According to Lemoi, he sought insight from bee farmers in Baringo and Makueni on how best to rear bees. He then bought 10 beehives at Sh.15, 000 each to start off.
“I started out small with a few beehives but now the business has expanded so much with even small communities in the far Loita forest such as Naimina Enkiyo putting up 500 hives, 50 at Esupetai and 60 each at Naroosura and Majimoto,” adds Lemoi.
He adds that the business is very economical as it could also be done alongside other agricultural activities for not labour intensive.
Lemoi terms beekeeping as an untapped sleeping venture that many youths can venture in and profit tremendously. The demand for honey is gradually increasing as it is exported abroad.
“A company by the name Splendid Green buys from us and later repackages and exports to Saudi Arabia,” he says
Honey is harvested eight consecutive months in a year and a colony of bees numbering 40,000 is sold at Sh.3, 000. The initiative also employs and teaches members on new ways of harvesting the honey using improved technology that saves up to 30 per cent of honey lost through traditional ways of harvesting.

### Record extracts
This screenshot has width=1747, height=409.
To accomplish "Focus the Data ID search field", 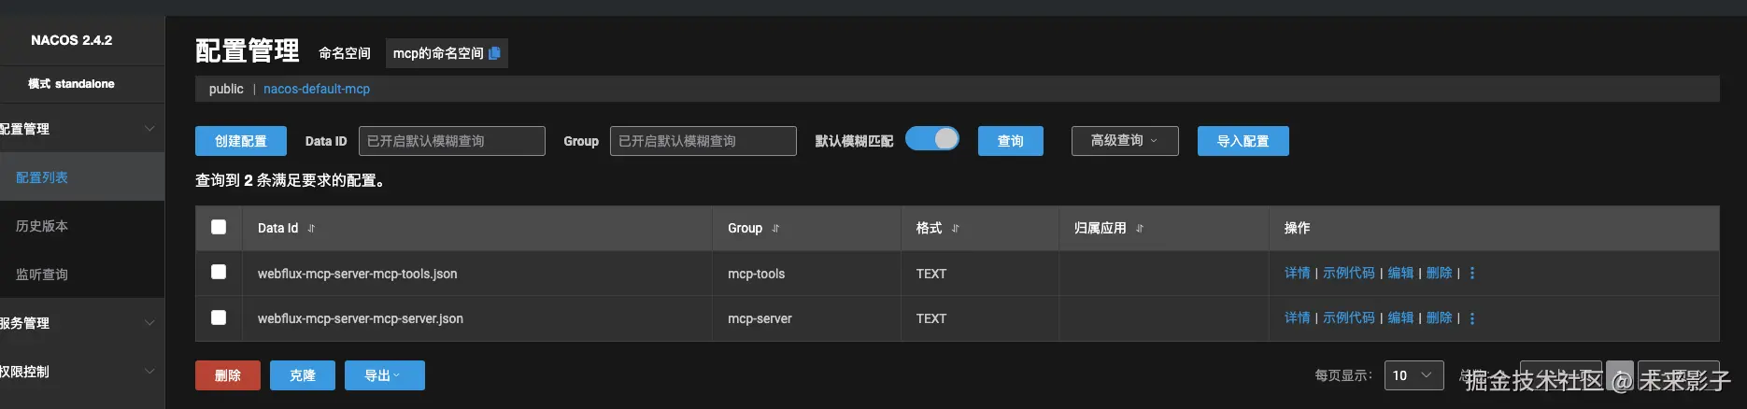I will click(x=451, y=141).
* * *
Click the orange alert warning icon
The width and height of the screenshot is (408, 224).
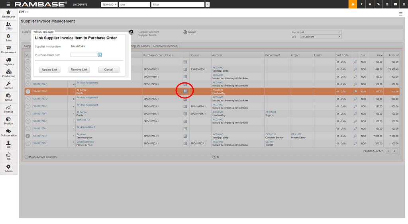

### To be done
Repeat the beekeeping passage word for word from "He adds that" to "is exported abroad.". The material comes from a source separate from the beekeeping passage.

### Task result
He adds that the business is very economical as it could also be done alongside other agricultural activities for not labour intensive.
Lemoi terms beekeeping as an untapped sleeping venture that many youths can venture in and profit tremendously. The demand for honey is gradually increasing as it is exported abroad.